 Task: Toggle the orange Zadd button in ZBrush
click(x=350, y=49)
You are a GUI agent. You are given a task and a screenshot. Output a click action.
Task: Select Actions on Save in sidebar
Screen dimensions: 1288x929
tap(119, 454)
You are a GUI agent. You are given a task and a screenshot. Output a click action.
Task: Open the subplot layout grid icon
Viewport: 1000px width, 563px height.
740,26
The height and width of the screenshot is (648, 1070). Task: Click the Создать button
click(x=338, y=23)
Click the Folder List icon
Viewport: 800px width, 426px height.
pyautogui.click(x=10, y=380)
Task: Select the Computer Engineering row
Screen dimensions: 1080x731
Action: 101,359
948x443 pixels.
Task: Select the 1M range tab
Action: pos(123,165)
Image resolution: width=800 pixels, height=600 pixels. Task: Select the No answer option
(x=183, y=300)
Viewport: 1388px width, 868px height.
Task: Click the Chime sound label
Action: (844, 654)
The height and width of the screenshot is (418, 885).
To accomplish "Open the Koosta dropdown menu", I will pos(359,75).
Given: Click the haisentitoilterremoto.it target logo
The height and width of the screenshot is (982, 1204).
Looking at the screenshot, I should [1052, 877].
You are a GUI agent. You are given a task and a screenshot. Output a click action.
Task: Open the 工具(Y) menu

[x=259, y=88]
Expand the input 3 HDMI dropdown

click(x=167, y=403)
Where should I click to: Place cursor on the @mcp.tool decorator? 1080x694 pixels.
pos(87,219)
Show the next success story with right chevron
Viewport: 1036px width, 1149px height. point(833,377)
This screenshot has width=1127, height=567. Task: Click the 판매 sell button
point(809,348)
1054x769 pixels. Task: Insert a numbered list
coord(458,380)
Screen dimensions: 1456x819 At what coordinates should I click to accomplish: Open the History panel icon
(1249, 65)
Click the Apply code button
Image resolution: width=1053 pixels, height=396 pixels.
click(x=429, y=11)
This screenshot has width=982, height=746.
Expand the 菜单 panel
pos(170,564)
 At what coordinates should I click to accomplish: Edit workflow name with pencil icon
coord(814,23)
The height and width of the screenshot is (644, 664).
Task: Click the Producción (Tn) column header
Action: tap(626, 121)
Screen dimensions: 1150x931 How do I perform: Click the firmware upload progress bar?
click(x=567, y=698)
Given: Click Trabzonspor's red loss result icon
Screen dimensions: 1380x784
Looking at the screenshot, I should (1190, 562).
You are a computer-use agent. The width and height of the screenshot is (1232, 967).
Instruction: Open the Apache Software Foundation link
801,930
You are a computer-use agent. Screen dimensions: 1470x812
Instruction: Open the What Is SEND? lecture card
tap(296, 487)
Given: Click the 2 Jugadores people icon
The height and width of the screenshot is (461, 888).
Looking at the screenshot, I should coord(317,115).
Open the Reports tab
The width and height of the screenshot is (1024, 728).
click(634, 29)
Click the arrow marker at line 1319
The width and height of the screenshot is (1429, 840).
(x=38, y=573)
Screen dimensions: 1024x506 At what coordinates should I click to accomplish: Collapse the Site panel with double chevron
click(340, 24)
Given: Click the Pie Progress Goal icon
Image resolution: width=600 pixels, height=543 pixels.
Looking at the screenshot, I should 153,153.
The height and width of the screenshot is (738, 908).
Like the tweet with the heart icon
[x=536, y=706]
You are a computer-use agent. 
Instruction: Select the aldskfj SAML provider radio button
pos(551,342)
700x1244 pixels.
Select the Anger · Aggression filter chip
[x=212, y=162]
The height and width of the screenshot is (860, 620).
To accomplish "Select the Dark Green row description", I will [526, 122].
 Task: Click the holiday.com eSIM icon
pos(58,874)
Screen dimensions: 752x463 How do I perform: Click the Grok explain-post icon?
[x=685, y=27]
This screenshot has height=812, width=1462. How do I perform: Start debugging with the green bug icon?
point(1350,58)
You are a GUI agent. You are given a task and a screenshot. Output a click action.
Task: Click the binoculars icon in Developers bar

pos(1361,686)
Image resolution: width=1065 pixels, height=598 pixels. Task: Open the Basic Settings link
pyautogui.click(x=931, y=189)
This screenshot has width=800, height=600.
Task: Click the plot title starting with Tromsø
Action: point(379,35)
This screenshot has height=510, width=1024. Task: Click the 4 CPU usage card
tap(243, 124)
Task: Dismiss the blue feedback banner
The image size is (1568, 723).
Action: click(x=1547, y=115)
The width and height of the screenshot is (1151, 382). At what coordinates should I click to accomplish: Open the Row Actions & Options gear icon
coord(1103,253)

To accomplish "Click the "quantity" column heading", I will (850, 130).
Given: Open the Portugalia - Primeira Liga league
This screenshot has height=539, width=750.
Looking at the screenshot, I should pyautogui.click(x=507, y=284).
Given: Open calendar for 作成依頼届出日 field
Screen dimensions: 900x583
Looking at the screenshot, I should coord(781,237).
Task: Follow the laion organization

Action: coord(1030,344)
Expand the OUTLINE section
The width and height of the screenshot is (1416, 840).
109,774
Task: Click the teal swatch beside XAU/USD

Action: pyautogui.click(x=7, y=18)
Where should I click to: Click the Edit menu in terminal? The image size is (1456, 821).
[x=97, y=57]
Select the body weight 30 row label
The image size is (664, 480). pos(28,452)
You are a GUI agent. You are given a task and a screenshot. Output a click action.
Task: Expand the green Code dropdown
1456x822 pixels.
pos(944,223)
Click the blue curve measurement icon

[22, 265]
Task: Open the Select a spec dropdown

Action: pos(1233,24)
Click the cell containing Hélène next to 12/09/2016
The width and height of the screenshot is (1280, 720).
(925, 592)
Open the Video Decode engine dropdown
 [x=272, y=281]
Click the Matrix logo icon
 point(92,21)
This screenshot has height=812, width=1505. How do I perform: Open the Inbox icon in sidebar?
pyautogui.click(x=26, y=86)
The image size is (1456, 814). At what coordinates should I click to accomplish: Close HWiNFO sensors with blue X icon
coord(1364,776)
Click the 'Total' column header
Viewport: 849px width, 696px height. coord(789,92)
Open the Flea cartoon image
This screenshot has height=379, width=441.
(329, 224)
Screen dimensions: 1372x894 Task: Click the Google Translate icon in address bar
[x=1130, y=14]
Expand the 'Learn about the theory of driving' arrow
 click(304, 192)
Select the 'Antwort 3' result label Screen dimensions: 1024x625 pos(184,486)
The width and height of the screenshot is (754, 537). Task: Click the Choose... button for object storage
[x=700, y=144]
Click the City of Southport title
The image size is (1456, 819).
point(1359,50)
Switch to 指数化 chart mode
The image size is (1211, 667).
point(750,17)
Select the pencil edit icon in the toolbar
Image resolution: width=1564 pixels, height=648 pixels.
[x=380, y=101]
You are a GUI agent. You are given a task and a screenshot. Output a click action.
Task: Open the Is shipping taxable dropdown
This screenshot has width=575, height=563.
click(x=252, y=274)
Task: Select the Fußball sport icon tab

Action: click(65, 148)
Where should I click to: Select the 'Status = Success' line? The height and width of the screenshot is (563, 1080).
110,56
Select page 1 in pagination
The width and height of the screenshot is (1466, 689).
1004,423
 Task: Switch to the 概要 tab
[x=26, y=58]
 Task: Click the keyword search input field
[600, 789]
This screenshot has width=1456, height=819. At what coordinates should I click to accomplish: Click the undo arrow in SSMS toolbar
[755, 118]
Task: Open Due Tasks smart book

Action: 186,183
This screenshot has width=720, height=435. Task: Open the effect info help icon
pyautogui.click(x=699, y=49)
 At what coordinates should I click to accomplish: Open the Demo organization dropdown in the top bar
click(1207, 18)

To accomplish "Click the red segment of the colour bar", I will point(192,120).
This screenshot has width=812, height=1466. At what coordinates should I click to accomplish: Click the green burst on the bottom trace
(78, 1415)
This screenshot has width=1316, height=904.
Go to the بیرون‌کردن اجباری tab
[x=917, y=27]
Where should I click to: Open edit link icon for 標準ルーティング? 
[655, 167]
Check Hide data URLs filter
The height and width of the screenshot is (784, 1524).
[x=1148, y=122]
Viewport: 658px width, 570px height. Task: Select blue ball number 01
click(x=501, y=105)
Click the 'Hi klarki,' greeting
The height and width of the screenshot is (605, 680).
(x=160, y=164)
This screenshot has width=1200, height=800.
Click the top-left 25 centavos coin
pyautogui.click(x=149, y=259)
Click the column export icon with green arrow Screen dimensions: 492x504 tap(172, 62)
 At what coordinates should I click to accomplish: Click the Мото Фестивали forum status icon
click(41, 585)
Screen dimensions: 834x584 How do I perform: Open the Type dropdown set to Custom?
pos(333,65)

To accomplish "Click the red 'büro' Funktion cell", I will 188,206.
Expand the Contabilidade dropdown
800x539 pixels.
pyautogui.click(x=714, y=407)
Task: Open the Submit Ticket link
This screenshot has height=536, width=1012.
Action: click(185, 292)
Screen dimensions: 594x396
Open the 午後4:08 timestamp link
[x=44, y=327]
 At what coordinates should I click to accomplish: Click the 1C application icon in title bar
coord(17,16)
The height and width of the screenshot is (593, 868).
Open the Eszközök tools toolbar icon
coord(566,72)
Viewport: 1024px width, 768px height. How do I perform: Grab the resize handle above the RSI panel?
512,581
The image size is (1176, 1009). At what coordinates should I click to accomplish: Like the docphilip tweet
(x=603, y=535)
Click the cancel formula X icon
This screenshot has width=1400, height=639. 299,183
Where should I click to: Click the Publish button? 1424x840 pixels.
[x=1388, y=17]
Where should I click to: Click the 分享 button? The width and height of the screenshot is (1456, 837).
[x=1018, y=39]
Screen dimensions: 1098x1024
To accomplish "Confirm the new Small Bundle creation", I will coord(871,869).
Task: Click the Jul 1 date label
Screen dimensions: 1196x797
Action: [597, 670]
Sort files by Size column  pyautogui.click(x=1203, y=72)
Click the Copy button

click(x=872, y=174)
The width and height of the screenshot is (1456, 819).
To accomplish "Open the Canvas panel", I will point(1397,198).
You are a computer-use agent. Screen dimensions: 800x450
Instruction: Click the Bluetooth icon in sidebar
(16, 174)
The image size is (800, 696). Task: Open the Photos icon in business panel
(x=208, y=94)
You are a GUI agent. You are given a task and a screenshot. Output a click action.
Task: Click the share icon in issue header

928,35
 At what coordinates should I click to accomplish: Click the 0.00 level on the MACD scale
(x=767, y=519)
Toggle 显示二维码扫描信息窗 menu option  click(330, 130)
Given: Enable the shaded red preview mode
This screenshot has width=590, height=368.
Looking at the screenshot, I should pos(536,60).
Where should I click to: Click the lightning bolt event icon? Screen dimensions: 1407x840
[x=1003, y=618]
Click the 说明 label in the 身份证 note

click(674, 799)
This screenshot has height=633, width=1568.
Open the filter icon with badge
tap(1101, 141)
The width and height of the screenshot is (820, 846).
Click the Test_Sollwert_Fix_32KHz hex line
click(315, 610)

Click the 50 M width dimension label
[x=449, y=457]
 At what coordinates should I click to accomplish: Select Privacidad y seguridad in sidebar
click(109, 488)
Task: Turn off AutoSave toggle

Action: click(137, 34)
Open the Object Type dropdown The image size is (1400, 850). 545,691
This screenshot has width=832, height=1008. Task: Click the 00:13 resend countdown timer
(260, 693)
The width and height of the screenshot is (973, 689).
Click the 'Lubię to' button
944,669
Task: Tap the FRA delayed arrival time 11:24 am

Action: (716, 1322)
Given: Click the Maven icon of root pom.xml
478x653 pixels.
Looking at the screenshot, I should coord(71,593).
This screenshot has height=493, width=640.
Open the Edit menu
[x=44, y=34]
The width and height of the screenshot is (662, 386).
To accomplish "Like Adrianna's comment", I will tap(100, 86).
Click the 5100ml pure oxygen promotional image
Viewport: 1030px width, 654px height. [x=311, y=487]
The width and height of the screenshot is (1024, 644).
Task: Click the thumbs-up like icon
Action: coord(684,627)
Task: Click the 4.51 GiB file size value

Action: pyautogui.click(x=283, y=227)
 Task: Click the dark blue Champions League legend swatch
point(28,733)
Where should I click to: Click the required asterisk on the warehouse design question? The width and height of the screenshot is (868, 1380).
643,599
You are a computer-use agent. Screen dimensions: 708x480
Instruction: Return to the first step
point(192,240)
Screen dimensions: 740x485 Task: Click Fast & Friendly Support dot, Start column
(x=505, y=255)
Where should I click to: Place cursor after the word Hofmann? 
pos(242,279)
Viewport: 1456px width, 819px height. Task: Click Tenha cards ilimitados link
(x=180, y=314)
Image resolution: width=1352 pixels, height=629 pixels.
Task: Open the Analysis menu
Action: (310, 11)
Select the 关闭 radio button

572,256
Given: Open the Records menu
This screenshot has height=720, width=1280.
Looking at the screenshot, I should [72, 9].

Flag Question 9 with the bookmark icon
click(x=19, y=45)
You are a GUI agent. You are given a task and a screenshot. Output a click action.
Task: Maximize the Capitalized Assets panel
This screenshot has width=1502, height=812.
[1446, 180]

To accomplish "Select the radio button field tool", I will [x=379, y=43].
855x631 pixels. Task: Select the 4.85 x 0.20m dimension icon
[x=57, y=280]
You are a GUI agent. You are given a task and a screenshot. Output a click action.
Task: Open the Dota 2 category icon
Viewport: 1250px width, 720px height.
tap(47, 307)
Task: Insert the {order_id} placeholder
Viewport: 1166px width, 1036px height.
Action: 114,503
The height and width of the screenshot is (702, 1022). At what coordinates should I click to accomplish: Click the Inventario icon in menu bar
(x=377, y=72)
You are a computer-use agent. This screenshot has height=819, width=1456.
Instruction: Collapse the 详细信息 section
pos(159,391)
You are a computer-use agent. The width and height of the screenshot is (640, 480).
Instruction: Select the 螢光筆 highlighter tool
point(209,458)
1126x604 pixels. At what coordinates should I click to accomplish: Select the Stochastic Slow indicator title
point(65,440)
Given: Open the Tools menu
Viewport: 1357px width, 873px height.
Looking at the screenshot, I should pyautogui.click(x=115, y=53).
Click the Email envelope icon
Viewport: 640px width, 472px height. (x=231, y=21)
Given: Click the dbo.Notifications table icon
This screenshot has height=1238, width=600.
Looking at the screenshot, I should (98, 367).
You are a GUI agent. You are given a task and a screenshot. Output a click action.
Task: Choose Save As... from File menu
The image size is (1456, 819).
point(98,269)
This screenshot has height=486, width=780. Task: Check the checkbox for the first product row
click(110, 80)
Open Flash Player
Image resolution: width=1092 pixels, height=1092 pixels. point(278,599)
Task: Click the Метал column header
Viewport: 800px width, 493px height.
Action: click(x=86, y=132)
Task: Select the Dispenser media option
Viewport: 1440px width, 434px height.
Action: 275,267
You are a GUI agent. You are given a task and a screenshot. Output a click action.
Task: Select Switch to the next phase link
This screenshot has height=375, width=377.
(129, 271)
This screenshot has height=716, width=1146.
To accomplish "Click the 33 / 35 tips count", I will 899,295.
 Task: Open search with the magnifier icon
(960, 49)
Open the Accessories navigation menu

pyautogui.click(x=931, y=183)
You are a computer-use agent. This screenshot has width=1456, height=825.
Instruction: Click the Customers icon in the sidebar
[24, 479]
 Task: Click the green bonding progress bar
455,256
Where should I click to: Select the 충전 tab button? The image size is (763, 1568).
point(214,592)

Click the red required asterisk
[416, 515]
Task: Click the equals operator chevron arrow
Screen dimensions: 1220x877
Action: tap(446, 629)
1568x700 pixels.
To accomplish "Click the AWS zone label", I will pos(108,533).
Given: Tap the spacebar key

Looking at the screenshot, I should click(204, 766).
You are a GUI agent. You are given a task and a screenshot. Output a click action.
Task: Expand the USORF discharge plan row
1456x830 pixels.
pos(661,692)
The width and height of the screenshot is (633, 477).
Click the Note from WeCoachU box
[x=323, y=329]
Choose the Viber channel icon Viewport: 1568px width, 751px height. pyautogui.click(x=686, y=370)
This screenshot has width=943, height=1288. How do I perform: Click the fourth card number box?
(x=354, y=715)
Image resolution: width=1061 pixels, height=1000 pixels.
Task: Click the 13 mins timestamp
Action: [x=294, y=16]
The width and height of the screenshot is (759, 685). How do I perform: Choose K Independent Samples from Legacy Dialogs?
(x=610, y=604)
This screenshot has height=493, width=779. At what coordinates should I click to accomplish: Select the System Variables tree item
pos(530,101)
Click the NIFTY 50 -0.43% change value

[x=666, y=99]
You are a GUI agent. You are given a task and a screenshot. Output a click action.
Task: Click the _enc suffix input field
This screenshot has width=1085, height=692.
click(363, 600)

==*==

Recopiez fidèlement les enregistrements, en partant de leur première ligne et en allant jusqu'à la ligne qui contient « pyautogui.click(x=10, y=380) », celle-ci comprise.

 Task: Toggle the orange Zadd button in ZBrush
click(x=350, y=49)
You are a GUI agent. You are given a task and a screenshot. Output a click action.
Task: Select Actions on Save in sidebar
Screen dimensions: 1288x929
tap(119, 454)
You are a GUI agent. You are given a task and a screenshot. Output a click action.
Task: Open the subplot layout grid icon
Viewport: 1000px width, 563px height.
740,26
The height and width of the screenshot is (648, 1070). Task: Click the Создать button
click(x=338, y=23)
Click the Folder List icon
Viewport: 800px width, 426px height.
pyautogui.click(x=10, y=380)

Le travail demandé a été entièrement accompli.